WHAT YOU HAVE TO DO - Copy task, pictures excluded: set down exactly the lines from the one containing "You are a computer-use" to the end of the data below.

INPUT DATA -

#####

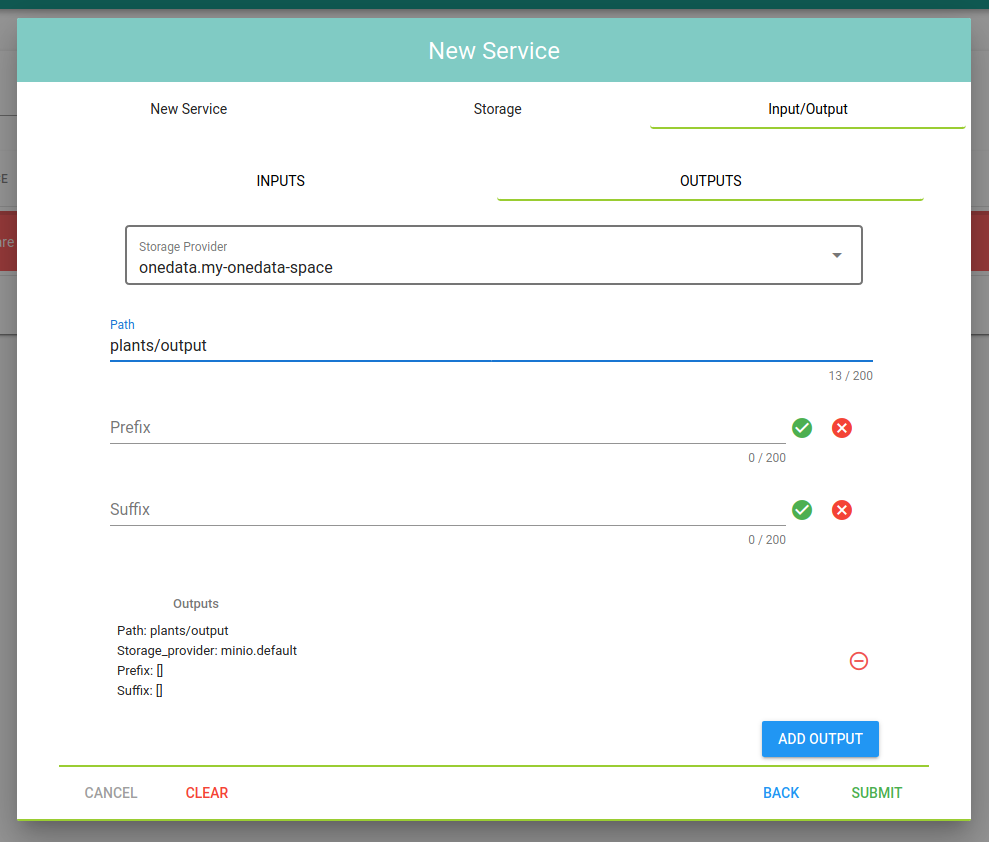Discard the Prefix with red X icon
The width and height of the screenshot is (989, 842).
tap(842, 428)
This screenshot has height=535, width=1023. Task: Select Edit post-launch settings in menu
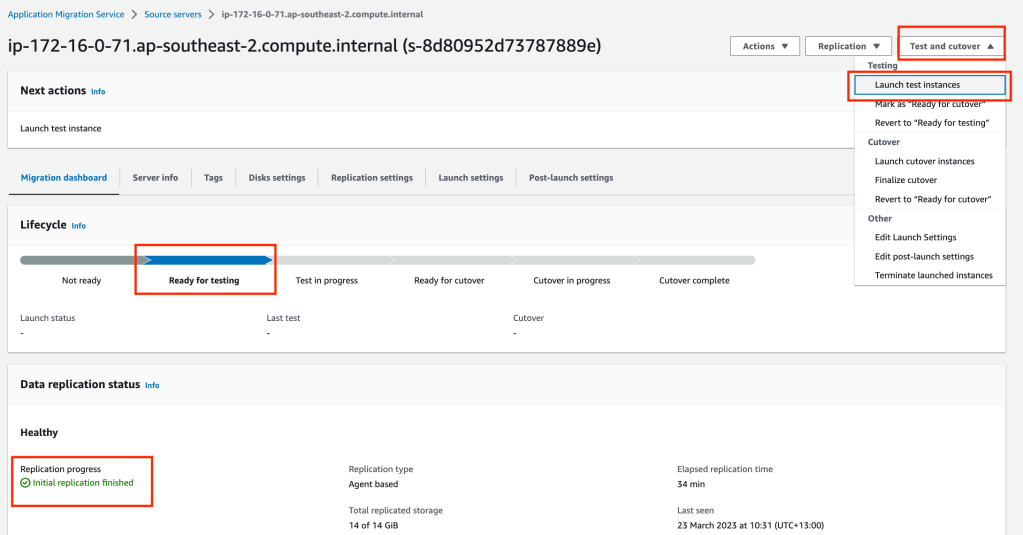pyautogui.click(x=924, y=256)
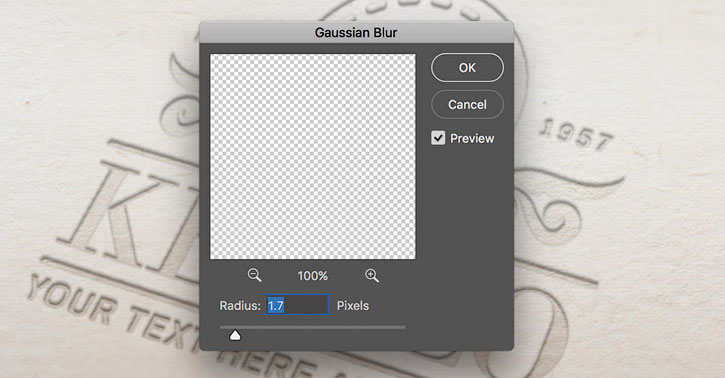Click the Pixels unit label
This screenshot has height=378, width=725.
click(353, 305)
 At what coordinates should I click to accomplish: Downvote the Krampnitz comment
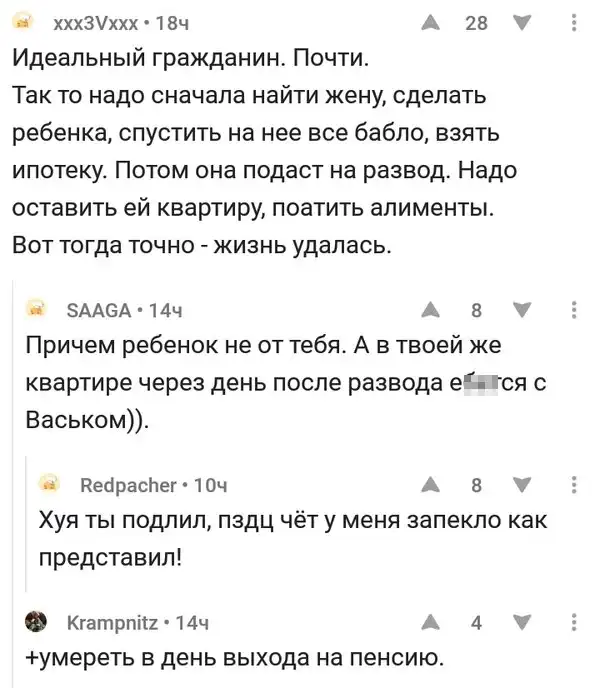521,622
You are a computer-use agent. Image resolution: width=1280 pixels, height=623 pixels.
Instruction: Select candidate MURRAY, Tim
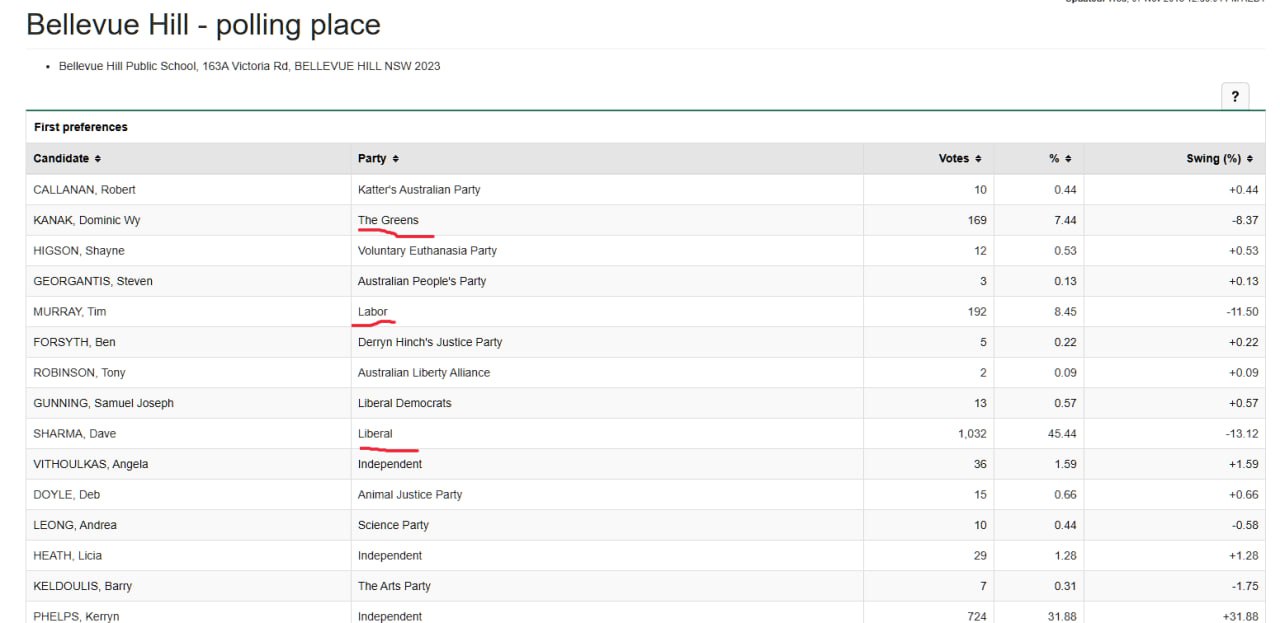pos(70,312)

#####

RESULT OF THE TASK -
You are a computer-use agent. Image resolution: width=1280 pixels, height=623 pixels.
Instruction: Select candidate MURRAY, Tim
pos(70,312)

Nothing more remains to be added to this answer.